Lieber Leser,

eine der spezifisch für Purim geltenden Vorschriften ist die Mizwa von "Schallach Manot"; sie legt fest, dass wir an jemand anderen zwei Sorten von Lebensmitteln schicken sollen. Einer bekannten Erklärung zufolge geht diese Mizwa im Grunde darauf zurück, dass wir mit ihr für ein Vergehen sühnen, welches eine Reihe von Juden zur Zeit der Purim-Ereignisse begangen haben.

Wie die Estherrolle berichtet, ließ Achaschwerosch, der König von Persien, eine Anzahl großartiger Gelage und Festmahle geben, wobei das Essen und die Getränke natürlich nicht koscher waren.
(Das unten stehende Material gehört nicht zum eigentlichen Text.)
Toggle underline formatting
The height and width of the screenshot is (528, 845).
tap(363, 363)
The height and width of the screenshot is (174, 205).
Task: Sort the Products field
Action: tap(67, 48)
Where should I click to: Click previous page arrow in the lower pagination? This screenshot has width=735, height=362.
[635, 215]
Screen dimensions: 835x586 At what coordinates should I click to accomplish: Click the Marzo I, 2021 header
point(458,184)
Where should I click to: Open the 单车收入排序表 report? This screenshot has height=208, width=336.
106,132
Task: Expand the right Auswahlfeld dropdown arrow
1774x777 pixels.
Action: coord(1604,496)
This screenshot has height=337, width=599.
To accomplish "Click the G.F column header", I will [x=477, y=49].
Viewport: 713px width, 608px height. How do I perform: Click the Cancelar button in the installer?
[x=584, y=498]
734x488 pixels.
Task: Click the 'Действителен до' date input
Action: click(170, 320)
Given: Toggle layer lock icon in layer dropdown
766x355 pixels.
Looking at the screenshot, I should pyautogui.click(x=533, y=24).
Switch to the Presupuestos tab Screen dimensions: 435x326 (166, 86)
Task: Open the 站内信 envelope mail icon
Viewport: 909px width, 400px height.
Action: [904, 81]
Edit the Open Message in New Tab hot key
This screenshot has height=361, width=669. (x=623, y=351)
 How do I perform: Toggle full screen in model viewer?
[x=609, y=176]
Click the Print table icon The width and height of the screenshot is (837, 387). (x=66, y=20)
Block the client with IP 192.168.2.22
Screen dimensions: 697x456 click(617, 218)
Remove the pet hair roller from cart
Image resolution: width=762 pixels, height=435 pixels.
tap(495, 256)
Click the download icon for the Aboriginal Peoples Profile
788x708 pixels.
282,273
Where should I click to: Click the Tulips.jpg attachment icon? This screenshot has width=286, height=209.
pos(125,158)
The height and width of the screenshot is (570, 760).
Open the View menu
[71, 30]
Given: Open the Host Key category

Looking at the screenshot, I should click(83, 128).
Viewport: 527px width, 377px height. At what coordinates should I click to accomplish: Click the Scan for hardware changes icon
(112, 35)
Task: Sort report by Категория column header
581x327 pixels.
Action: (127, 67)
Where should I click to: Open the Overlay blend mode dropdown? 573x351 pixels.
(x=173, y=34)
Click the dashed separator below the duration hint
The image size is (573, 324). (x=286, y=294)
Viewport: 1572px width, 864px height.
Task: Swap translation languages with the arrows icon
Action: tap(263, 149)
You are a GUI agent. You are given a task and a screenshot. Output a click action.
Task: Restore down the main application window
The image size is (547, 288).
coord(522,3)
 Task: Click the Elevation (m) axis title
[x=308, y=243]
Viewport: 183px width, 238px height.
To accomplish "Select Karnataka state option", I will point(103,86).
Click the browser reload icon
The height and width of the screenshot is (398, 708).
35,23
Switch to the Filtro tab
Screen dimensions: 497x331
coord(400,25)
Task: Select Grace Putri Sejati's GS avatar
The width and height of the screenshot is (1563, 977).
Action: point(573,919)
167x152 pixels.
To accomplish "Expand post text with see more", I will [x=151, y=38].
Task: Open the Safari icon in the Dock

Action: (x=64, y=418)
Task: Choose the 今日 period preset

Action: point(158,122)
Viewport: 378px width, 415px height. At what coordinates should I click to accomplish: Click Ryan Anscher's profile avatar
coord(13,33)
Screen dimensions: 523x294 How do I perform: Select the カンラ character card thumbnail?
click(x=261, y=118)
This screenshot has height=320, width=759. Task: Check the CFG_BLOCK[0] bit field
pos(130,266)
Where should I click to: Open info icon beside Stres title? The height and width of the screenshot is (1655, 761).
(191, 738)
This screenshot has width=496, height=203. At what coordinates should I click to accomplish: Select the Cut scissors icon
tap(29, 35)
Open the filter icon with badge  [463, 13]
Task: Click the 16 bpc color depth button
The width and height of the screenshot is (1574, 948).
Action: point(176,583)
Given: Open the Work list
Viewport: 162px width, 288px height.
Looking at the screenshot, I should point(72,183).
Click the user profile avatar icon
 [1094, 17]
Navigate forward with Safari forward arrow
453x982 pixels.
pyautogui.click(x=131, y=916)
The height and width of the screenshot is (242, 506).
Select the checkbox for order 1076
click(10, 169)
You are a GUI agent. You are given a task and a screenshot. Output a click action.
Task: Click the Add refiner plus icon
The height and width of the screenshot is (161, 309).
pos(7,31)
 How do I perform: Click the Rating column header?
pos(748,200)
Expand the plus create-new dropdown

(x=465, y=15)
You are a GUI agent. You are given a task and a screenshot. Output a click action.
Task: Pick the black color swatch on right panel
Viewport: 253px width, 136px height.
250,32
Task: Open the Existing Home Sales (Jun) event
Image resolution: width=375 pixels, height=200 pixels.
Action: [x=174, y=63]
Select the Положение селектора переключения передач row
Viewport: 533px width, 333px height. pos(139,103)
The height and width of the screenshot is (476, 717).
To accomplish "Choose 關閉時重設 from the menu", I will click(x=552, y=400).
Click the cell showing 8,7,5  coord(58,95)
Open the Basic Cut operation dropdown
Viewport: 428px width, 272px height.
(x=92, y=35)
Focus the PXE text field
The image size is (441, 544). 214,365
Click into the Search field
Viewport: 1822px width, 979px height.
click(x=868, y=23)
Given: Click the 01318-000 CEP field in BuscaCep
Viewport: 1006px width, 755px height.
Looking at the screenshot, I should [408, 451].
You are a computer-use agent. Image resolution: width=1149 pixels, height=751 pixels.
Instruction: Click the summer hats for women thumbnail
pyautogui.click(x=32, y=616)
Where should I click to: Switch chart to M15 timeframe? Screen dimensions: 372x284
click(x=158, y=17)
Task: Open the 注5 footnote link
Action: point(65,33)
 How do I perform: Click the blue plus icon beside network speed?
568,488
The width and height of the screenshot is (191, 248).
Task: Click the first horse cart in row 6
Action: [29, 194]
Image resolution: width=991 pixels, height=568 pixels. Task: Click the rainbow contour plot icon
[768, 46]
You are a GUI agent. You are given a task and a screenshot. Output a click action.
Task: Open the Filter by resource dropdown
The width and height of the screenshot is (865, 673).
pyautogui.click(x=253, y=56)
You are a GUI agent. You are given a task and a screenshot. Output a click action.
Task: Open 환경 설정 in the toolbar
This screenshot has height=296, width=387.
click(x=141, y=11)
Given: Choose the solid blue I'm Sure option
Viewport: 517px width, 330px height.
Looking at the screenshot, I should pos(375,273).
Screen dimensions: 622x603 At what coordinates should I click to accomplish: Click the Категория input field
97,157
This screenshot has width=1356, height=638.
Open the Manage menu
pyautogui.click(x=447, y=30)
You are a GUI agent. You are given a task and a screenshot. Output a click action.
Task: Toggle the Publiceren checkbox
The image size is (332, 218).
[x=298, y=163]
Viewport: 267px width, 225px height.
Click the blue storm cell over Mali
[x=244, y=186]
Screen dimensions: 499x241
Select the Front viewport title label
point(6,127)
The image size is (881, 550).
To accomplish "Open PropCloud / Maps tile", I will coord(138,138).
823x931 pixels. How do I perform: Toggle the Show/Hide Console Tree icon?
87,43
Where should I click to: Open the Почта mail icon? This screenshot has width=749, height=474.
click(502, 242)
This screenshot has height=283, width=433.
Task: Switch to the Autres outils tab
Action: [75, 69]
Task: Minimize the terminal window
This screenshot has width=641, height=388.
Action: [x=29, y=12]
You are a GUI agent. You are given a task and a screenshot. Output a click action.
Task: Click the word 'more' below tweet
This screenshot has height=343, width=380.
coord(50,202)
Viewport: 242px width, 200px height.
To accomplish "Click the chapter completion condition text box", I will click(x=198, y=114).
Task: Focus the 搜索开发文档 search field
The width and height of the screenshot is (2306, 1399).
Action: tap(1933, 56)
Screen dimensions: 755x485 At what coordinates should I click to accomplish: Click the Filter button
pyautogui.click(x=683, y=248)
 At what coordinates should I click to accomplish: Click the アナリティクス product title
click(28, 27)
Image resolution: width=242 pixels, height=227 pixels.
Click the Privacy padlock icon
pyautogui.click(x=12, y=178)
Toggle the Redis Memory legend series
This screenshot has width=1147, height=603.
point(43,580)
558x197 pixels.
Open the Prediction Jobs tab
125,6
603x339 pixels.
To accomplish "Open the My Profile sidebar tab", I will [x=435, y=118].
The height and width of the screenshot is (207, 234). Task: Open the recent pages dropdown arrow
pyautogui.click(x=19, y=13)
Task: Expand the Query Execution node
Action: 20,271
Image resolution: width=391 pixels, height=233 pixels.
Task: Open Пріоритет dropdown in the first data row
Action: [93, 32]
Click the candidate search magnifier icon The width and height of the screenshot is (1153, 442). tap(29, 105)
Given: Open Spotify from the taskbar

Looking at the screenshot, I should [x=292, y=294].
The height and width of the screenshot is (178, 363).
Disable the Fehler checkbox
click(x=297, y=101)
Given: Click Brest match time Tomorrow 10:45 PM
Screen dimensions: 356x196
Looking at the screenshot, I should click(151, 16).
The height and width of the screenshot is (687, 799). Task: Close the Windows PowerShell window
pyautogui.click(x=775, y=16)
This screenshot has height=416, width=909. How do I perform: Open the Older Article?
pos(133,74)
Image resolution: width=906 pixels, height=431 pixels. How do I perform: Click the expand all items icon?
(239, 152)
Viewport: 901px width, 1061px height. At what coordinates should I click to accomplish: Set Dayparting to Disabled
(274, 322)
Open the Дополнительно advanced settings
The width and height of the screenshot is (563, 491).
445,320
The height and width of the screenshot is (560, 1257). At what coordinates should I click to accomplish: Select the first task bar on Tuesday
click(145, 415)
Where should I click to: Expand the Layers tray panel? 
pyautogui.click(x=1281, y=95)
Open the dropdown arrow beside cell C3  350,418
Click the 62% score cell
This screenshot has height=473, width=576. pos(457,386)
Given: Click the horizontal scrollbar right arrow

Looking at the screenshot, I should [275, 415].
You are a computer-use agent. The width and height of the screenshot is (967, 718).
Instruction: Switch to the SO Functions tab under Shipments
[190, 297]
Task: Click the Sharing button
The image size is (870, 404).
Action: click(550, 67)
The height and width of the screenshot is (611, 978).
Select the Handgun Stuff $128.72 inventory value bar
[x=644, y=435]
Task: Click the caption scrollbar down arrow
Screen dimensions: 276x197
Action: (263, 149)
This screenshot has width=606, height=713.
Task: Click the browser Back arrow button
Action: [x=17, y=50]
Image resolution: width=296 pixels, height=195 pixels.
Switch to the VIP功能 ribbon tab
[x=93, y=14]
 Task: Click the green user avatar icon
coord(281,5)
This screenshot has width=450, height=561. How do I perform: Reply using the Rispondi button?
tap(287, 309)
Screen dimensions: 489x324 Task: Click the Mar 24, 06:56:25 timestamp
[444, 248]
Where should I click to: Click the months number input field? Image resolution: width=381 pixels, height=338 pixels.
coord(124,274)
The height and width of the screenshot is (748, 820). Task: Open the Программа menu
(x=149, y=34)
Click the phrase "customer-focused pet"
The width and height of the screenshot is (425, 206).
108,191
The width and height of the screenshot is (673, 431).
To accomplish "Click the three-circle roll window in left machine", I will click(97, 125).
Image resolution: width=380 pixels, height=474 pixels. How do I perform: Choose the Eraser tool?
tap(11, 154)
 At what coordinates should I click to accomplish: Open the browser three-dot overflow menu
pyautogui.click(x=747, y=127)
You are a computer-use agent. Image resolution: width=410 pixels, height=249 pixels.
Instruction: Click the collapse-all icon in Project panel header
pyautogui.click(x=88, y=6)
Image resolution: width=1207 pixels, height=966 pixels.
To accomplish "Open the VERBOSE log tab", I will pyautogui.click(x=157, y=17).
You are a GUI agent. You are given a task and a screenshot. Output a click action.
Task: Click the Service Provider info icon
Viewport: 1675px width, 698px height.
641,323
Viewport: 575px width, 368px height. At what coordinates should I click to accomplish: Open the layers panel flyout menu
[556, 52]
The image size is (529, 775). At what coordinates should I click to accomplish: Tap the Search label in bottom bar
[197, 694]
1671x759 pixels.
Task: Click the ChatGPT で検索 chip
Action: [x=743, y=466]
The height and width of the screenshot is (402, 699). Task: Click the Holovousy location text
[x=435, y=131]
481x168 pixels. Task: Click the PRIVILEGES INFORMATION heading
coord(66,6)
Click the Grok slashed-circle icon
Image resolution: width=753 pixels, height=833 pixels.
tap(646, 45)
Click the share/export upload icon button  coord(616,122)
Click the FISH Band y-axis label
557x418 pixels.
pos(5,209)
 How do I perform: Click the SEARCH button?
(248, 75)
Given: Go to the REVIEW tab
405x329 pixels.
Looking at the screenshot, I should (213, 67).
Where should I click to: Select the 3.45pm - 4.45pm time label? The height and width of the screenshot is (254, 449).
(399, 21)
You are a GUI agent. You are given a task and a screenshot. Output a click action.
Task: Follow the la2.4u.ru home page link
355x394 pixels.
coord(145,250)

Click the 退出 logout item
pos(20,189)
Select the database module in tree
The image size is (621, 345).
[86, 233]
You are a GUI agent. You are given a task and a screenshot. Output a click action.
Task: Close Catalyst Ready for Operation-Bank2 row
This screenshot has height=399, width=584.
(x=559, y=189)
Bei dieser Gelegenheit wurden auch die von seinen Vorgängern geraubten heiligen Geräte des Tempels in Jerusalem, die er nun in Gewahrsam hatte, benutzt und profaniert. Nichtsdestoweniger nahmen manche Juden an diesen Gelagen teil, und sie aßen auch die nicht-koscheren Speisen.

Nun wird Purim bekanntlich in Erinnerung an den Sturz Hamans gefeiert; und Hamans Ende kam, nachdem die Juden ihr Vergehen aufrichtig bereut hatten und zu G-tt zurückgekehrt waren. Die Festlichkeiten schließen spezifisch die Mizwa von "Schallach Manot" ein, das Senden von Lebensmitteln; damit geben wir unserer eigenen G-ttergebenheit Ausdruck, insbesondere aber der getreuen Observanz Seiner Kaschrut-Gesetze.